Nel corso dell’ultimo anno abbiamo seguito numerose operazioni di debito e di finanza straordinaria, come emissioni obbligazionarie e finanziamenti a lungo termine per aziende a Bergamo, Venezia, Trento e Treviso. In parallelo, gestiamo operazioni di riassetto familiare e valorizzazione aziendale, anche nel Veronese. Siamo inoltre leader in Italia nel settore delle cartolarizzazioni, con una quota di mercato attorno al 40-45%. E con l’acquisizione della milanese ConsulCF Private Banking abbiamo completato il modello integrato di servizi per imprese, intermediari e famiglie.
Negli ultimi mesi avete anche parlato di un legame sempre più forte tra sostenibilità e innovazione tecnologica.
Sì, perché sono due dimensioni che oggi si intrecciano profondamente. Tutte le nostre policy aziendali sono allineate ai principi ESG, e oltre metà dei 5 miliardi di asset che gestiamo è investita secondo criteri sostenibili. La BEI ci ha affidato 250 milioni di euro da destinare a progetti green, e consideriamo la sostenibilità una responsabilità concreta, non uno slogan.

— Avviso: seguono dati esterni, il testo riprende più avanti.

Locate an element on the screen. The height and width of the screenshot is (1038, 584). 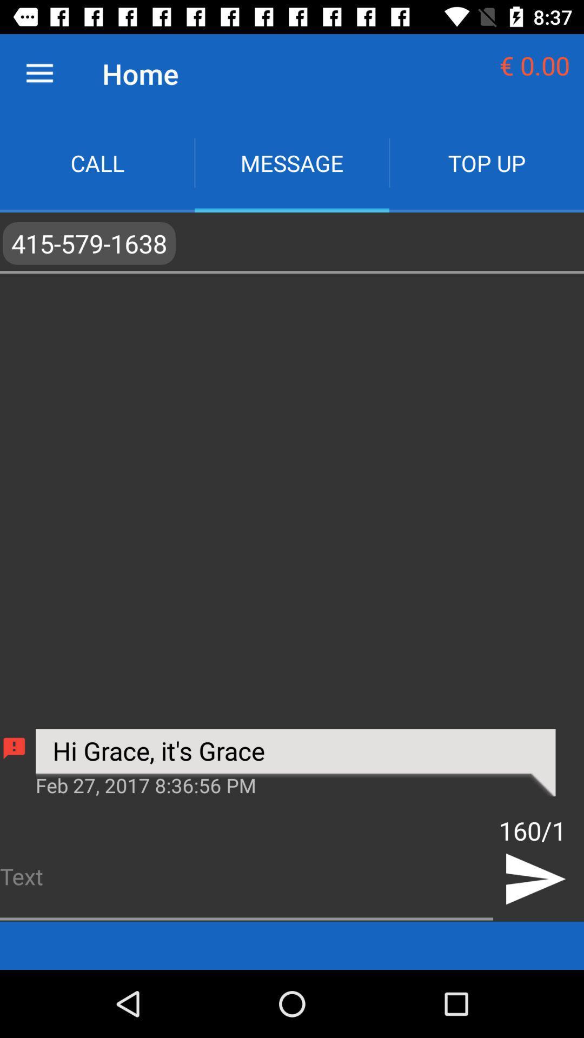
feb 27 2017 item is located at coordinates (295, 784).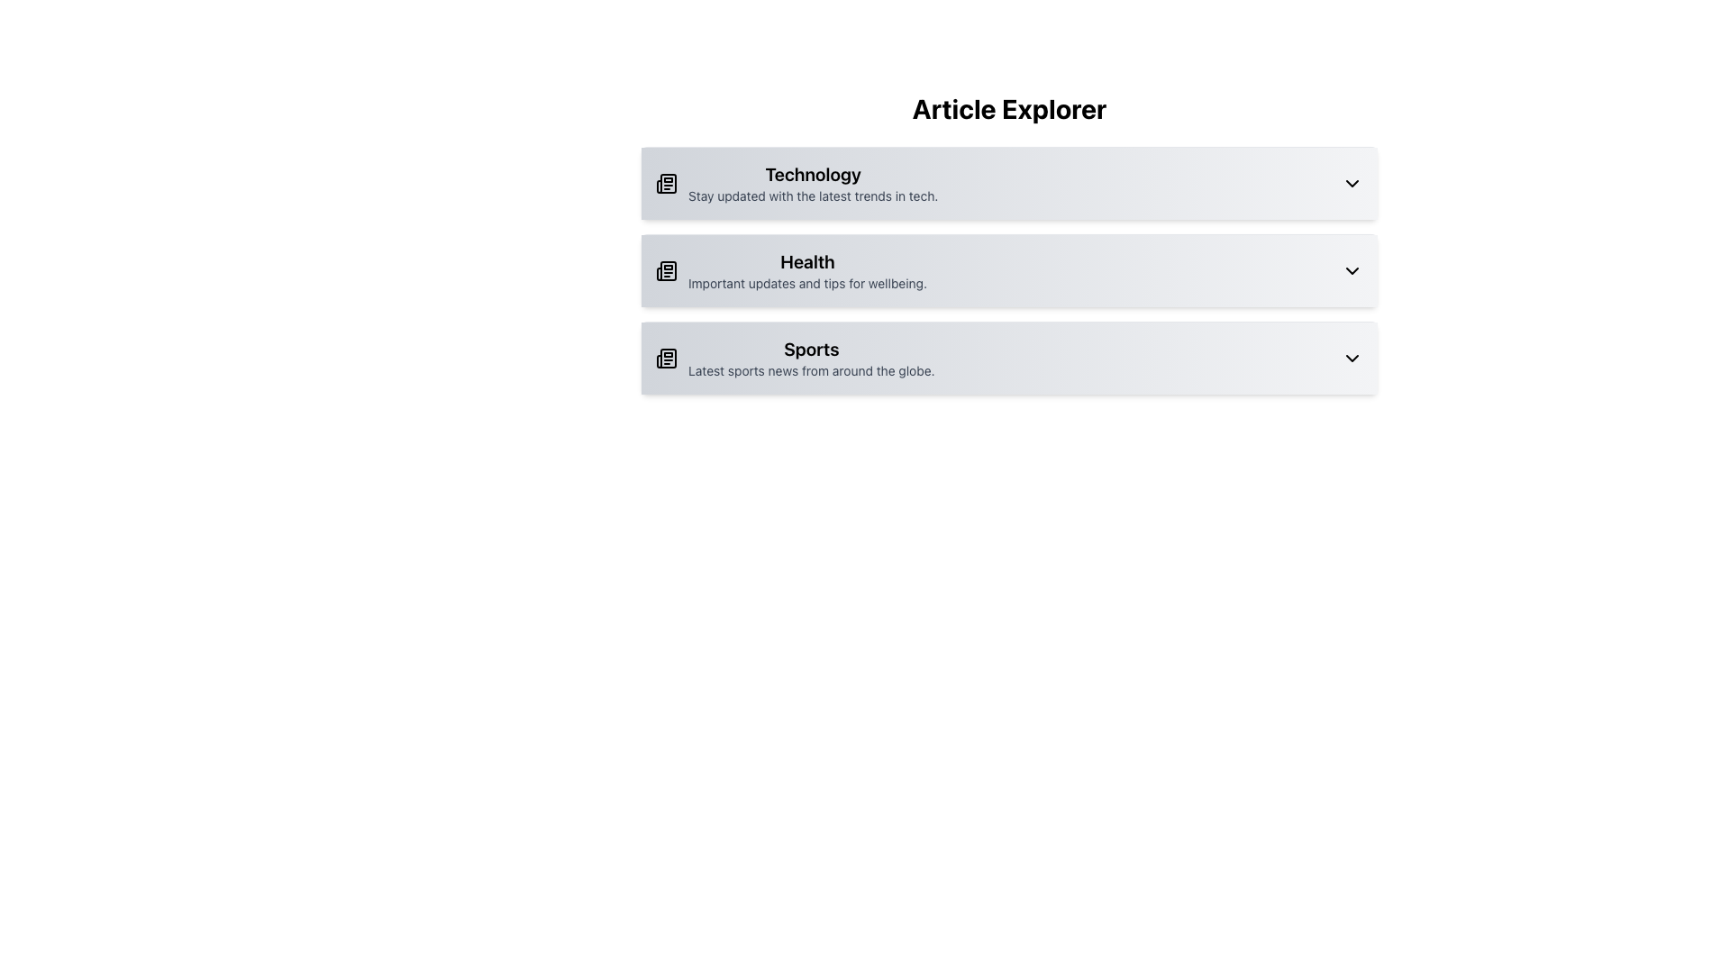 This screenshot has height=973, width=1730. What do you see at coordinates (1009, 270) in the screenshot?
I see `the 'Health' selectable card` at bounding box center [1009, 270].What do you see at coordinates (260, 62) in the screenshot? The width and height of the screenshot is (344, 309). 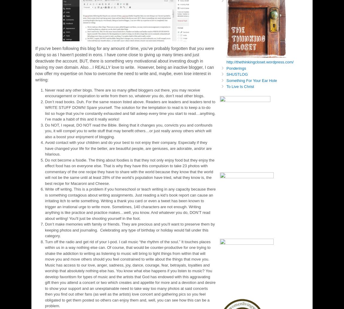 I see `'http://thethinkingcloset.wordpress.com/'` at bounding box center [260, 62].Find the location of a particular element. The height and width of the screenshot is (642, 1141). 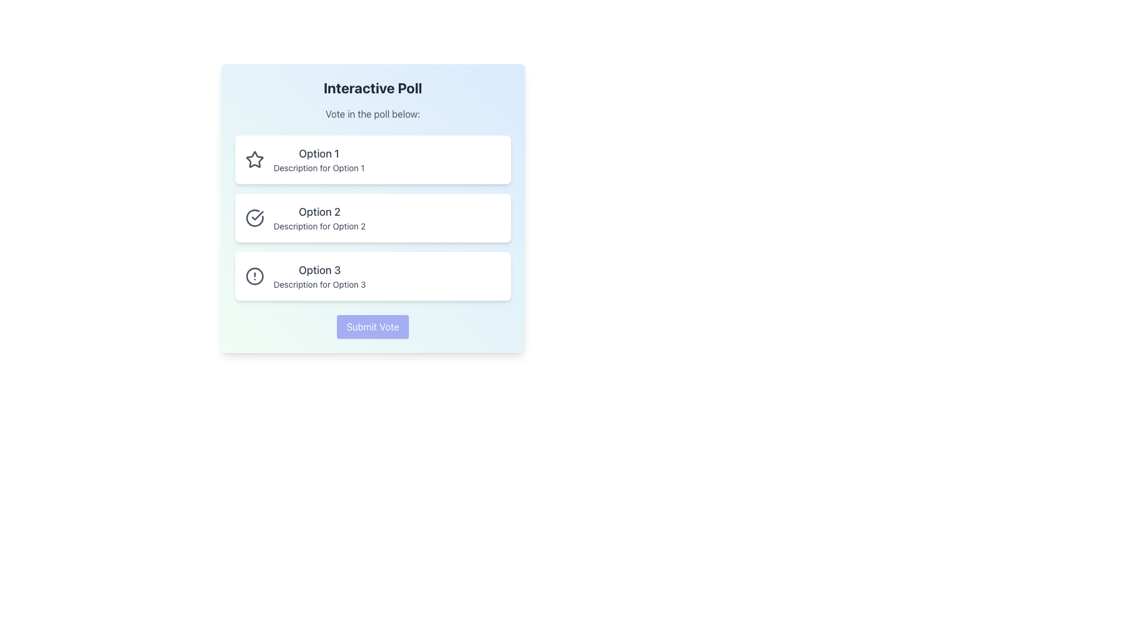

the icon located on the left side of the 'Option 1 Description for Option 1' text, which serves as a visual marker or indicator is located at coordinates (254, 159).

Allo stesso tempo, tecnologia e sostenibilità devono convivere: l’intelligenza artificiale, per esempio, aumenta l’efficienza ma anche il consumo energetico. Serve equilibrio, e il nostro compito è guidare l’innovazione verso un uso responsabile.
Quanto sta incidendo l’intelligenza artificiale nel modo di fare banca?
Sta cambiando tutto. Per decenni il consulente ha avuto un vantaggio informativo rispetto al cliente; ora, con strumenti come ChatGPT, il cliente può essere più informato del suo consulente. È una rivoluzione che costringe le banche a migliorare il proprio valore aggiunto e la qualità del servizio.
Abbiamo lanciato Tecla, una piattaforma sviluppata internamente proprio per integrare l’intelligenza artificiale nella consulenza e renderla accessibile non solo ai nostri clienti, ma anche ad altri intermediari finanziari. È una sfida affascinante e uno stimolo a fare sempre meglio.